*** MATERIAL PROVIDED ***
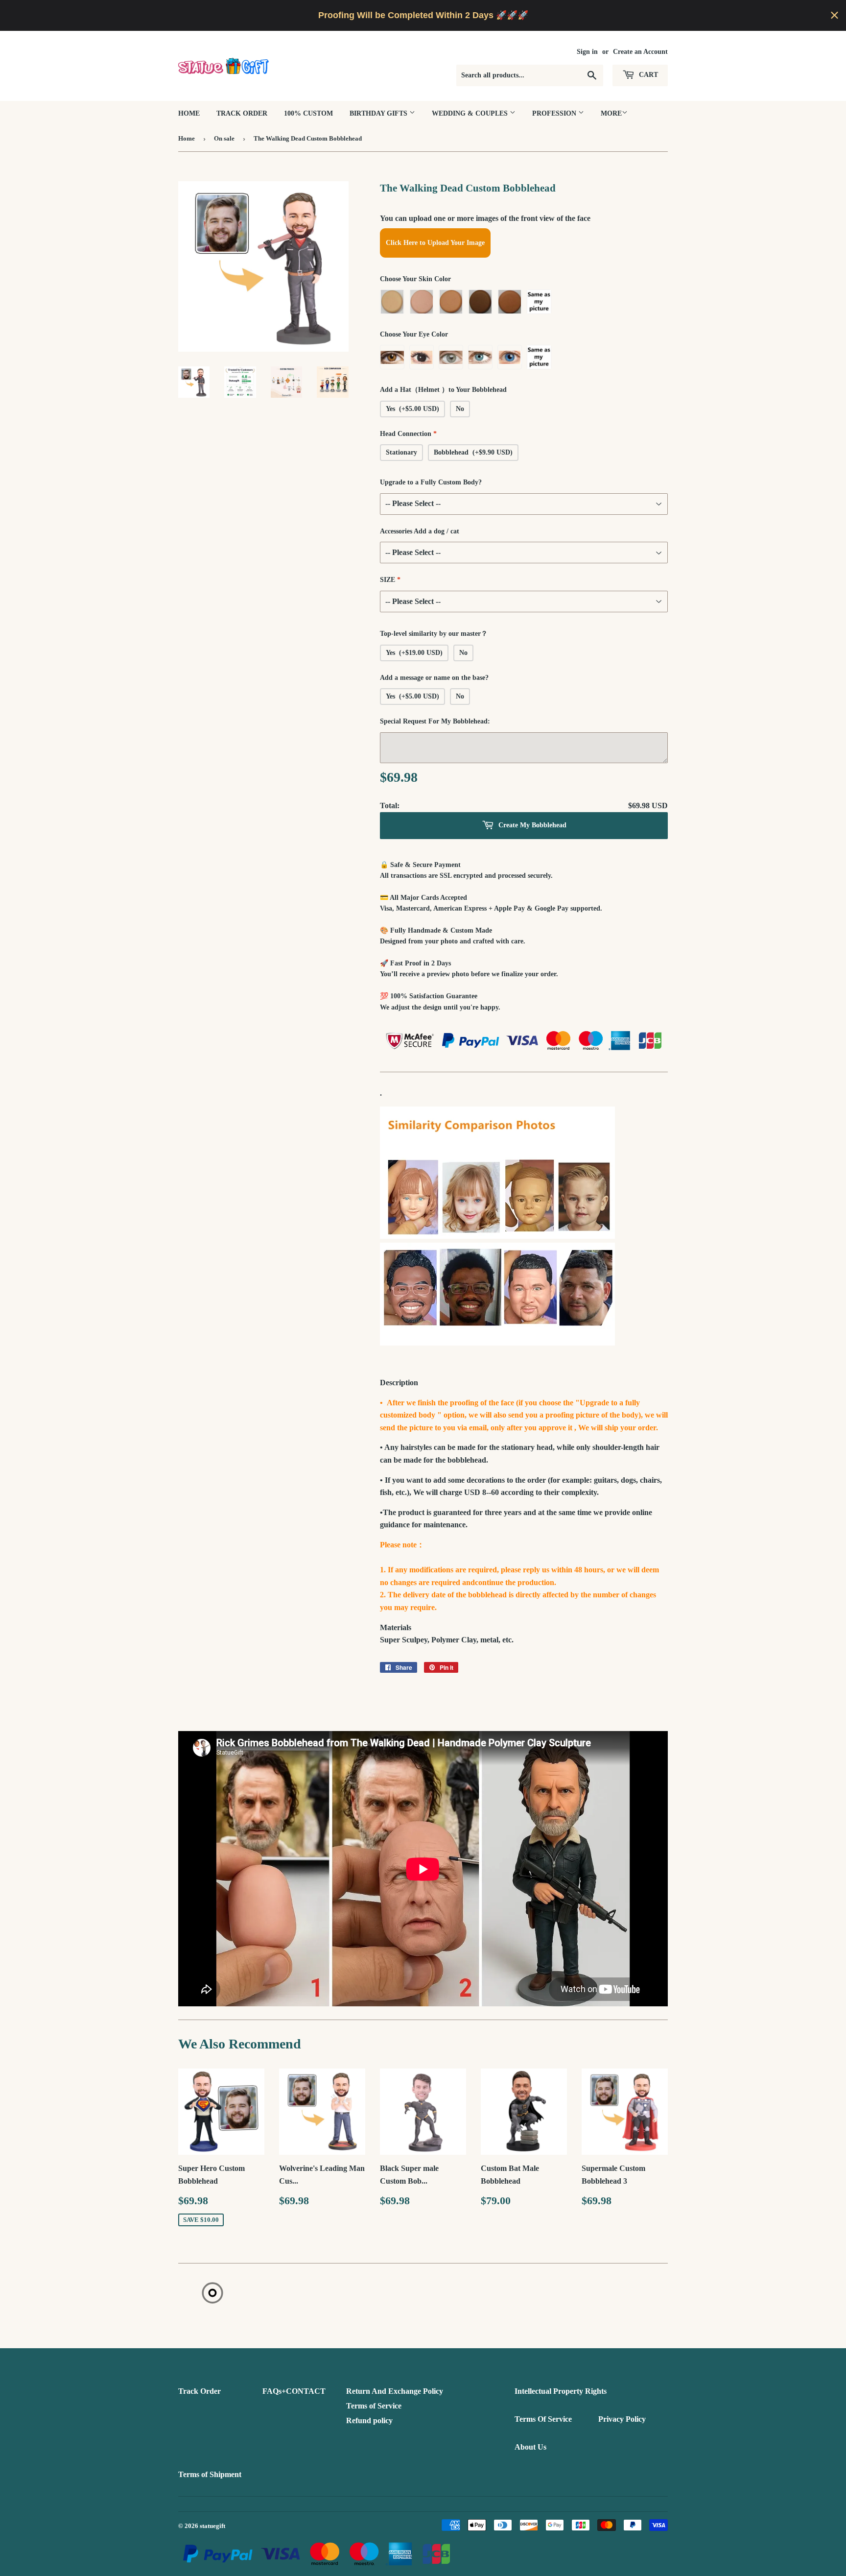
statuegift (212, 2525)
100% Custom (308, 113)
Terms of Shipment (209, 2474)
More (611, 113)
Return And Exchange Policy (394, 2391)
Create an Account (640, 51)
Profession (555, 113)
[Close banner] (834, 15)
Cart (647, 74)
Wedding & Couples (471, 113)
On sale (224, 138)
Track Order (241, 113)
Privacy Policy (622, 2419)
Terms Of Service (543, 2419)
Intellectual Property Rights (561, 2391)
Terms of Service (373, 2406)
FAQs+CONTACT (294, 2391)
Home (189, 113)
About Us (530, 2447)
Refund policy (369, 2420)
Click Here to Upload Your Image (435, 242)
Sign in (587, 51)
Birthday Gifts (379, 113)
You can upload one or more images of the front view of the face (485, 218)
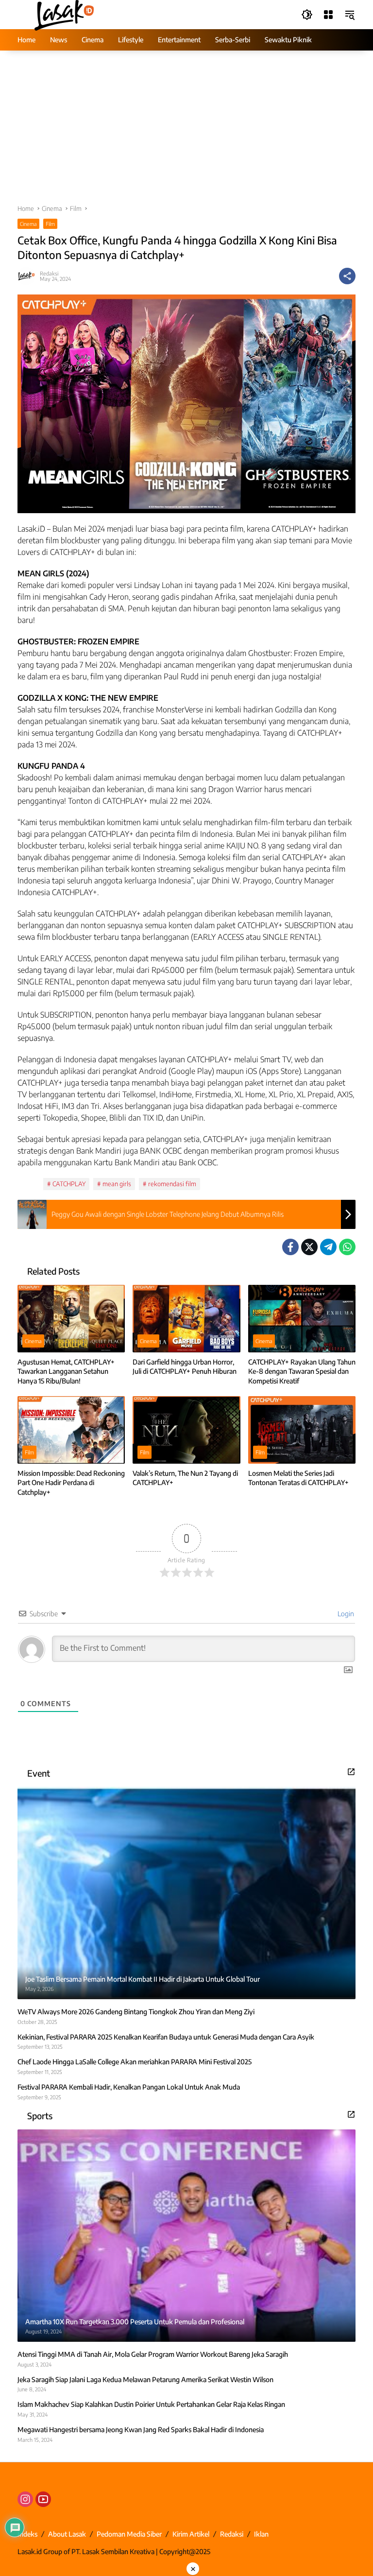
*** End of MATERIAL PROVIDED ***
- _EXERCISE DIRECTIONS_: Set out every record exactly, images excluded.

- _ANSWER TO THIS PROBLEM_:
statuegift (212, 2525)
100% Custom (308, 113)
Terms of Shipment (209, 2474)
More (611, 113)
Return And Exchange Policy (394, 2391)
Create an Account (640, 51)
Profession (555, 113)
[Close banner] (834, 15)
Cart (647, 74)
Wedding & Couples (471, 113)
On sale (224, 138)
Track Order (241, 113)
Privacy Policy (622, 2419)
Terms Of Service (543, 2419)
Intellectual Property Rights (561, 2391)
Terms of Service (373, 2406)
FAQs+CONTACT (294, 2391)
Home (189, 113)
About Us (530, 2447)
Refund policy (369, 2420)
Click Here to Upload Your Image (435, 242)
Sign in (587, 51)
Birthday Gifts (379, 113)
You can upload one or more images of the front view of the face (485, 218)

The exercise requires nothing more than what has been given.